2. Una tragedia per tutti
E tuttavia, queste visibili concessioni al sovrano convivono con una loro gestione teatrale che finisce
per assegnare proprio a Macbeth e alla sua Lady, i grandi criminali, il primo piano dell’azione e del
pensiero. Al di là della rapida sequenza di azioni delittuose che si affastellano in un crescendo
spasmodico, campeggia dall’inizio alla fine, al centro della scena, la straordinaria anatomia dell’iter
tortuoso delle passioni di Macbeth e di Lady Macbeth.

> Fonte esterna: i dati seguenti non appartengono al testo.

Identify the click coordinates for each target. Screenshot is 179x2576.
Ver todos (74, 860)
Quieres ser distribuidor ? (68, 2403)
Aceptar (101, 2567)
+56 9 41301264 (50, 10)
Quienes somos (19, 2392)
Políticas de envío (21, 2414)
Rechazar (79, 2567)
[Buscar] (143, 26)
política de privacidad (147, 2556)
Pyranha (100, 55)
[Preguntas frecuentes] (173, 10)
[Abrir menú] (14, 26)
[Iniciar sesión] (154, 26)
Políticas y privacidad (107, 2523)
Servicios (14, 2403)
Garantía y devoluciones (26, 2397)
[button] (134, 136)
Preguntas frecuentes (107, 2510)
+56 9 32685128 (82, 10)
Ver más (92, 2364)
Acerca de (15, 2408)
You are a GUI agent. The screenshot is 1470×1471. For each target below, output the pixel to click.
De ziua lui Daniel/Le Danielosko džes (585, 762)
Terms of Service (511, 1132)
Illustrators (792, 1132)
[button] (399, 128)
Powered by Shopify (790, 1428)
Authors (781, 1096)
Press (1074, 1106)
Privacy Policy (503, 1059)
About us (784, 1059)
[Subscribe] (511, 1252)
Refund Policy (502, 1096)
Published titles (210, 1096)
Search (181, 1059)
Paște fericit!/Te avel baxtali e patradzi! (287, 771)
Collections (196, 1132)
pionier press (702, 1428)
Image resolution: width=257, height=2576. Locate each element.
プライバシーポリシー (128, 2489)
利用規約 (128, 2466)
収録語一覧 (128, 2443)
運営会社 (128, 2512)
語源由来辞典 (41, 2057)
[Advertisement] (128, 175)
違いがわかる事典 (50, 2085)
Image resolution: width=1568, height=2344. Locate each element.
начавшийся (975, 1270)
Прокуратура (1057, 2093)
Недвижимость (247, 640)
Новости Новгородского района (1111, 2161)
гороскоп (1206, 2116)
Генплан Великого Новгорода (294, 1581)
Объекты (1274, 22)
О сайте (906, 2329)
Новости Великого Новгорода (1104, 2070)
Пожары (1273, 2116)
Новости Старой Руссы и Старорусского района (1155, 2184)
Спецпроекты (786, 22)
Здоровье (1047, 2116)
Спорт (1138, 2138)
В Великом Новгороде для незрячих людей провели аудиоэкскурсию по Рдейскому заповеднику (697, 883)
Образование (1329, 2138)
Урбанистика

Ripresa da vicino e da dentro, prima e dopo il
regicidio di Duncan, prima e dopo la catena dei successivi crimini, la coppia espone allo sguardo del
pubblico una vorticosa altalena di avidità, e di paure, di crudeltà e tenerezze, di efferatezze e dubbi
laceranti, di follia e di alienazione. La tragedia registra insomma, passo dopo passo, sussulto dopo
sussulto, il tracciato di una autodistruzione, e di una letterale discesa agli inferi, che è mentale,
psichica si direbbe oggi. Queste pieghe del pensiero che accompagnano e seguono le azioni criminali
non cancellano la efferatezza dei fatti, ma ne interrogano il senso e le motivazioni continuamente,
spostando tutta l’attenzione del pubblico sui movimenti di quello spazio intimo. E’ quello lo spazio
che unifica i luoghi esterni e diversi della tragedia – le corti di Inverness, di Forres e di Dunsinane, la
brughiera dove compaiono le streghe, il campo di battaglia. E’ in quello spazio della mente, riempito
dagli scorpioni della colpa e della paura (III. ii. 36), che si sviluppa un’altra tragedia, parallela a quella
dei fatti esterni, la tragedia del pensiero che, affacciandosi alla modernità, è chiamato a fare i conti
con la sua nuova centralità nel mondo, a interrogarsi sulle sue azioni, e sui loro limiti, a concepirsi
come soggetto desiderante, padrone e schiavo della sua volontà e delle sue ambizioni.